InftyAI / llmaz

☸️ Easy, advanced inference platform for large language models on Kubernetes
Apache License 2.0
26 stars 10 forks source link

[ModelLoader] Some huggingface models may contain duplicated weights #163

Closed kerthcet closed 1 week ago

kerthcet commented 1 month ago

What would you like to be added:

Take Mistral for example, it not only contain the chunked model weights, it also has consolidated model weights, when downloading models from huggingface, we should pay attention to this or we will download two replicas of model weights.

Why is this needed:

Fast model loading.

Completion requirements:

This enhancement requires the following artifacts:

The artifacts should be linked in subsequent comments.

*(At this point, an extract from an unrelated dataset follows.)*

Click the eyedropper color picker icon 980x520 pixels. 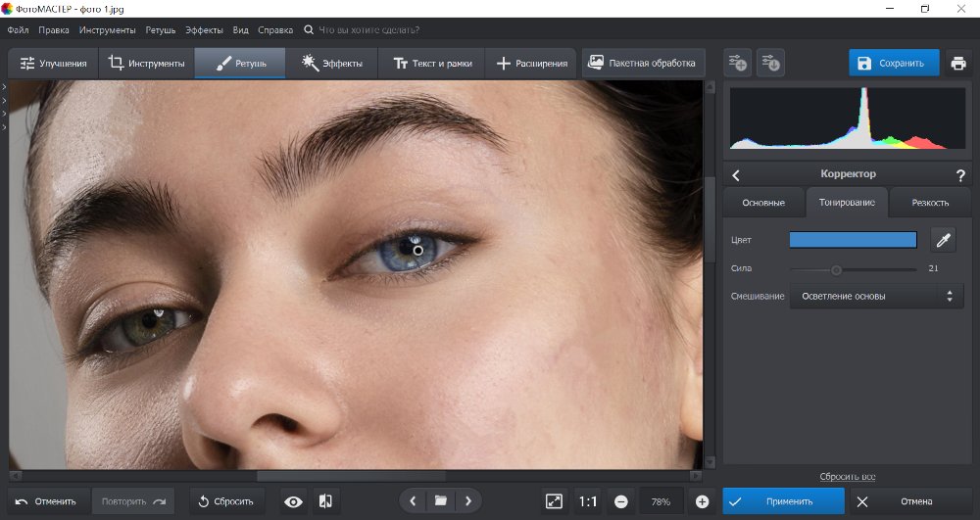tap(943, 240)
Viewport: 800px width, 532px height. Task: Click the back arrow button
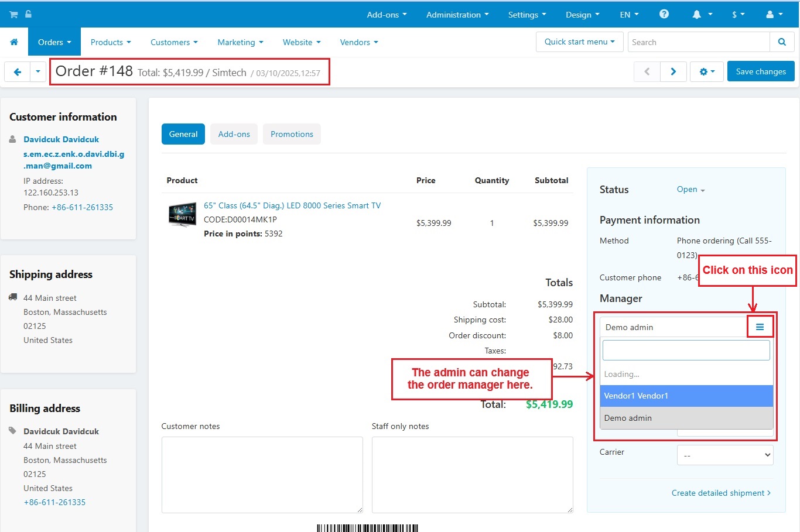pos(18,72)
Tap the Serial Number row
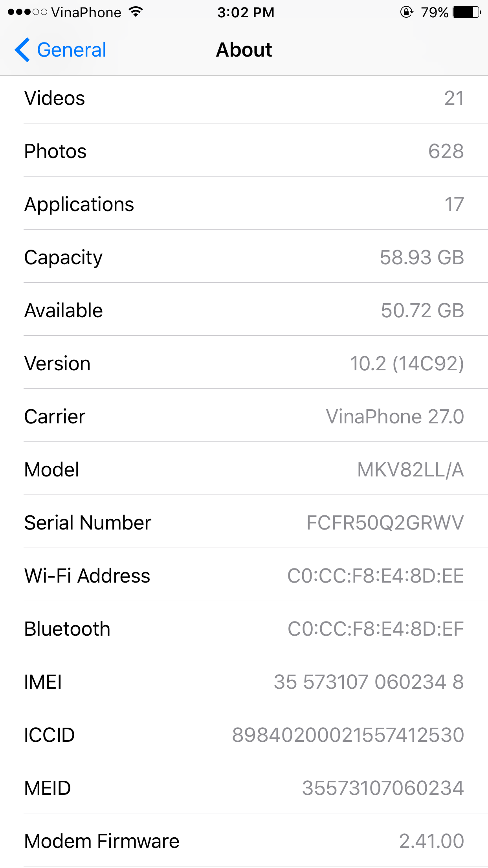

kerthcet commented 1 month ago

/kind feature

qinguoyi commented 1 month ago

In another issuse https://github.com/InftyAI/llmaz/pull/175#issuecomment-2372716947, there has a new project which shares model weights across the cluster, may change the code with models.

so, i want to know Is it still necessary to develop this feature? this project to get model with python, but new project get model with go.

kerthcet commented 1 month ago

Yes, we need this, because Manta may leverage the code as well, we don't want to rewrite the client code with other languages anymore.

What I'm concerned about is how to make this a more general approach, maybe we can add two fields in the ModelHub, the allow_patterns and the ignore_patterns, which will be passed to the lib directly. You can refer to the huggingface snapshot_download func for details. modelScope has the similar parameters as well.

I also have two other suggestions:

WDYT?

qinguoyi commented 1 month ago

I agree with you, i will impl this feature soon.

qinguoyi commented 1 month ago

Yes, we need this, because Manta may leverage the code as well, we don't want to rewrite the client code with other languages anymore.

What I'm concerned about is how to make this a more general approach, maybe we can add two fields in the ModelHub, the allow_patterns and the ignore_patterns, which will be passed to the lib directly. You can refer to the huggingface snapshot_download func for details. modelScope has the similar parameters as well.

I also have two other suggestions:

  • Remove the ThreadPoolExecutor for modelScope, because there's only one thread
  • When downloading one file with huggingface lib, let's use hf_hub_download
  • When downloading the whole repo with huggingface lib, let's use snapshot_download which will downloads files concurrently and we can remove the ThreadPoolExecutor as well.

WDYT?

when i develop, i find we can download one file use snapshot_download with allow_patterns to download one or more files.

i push a request in there https://github.com/InftyAI/llmaz/pull/178#issue-2553977136 PTAL.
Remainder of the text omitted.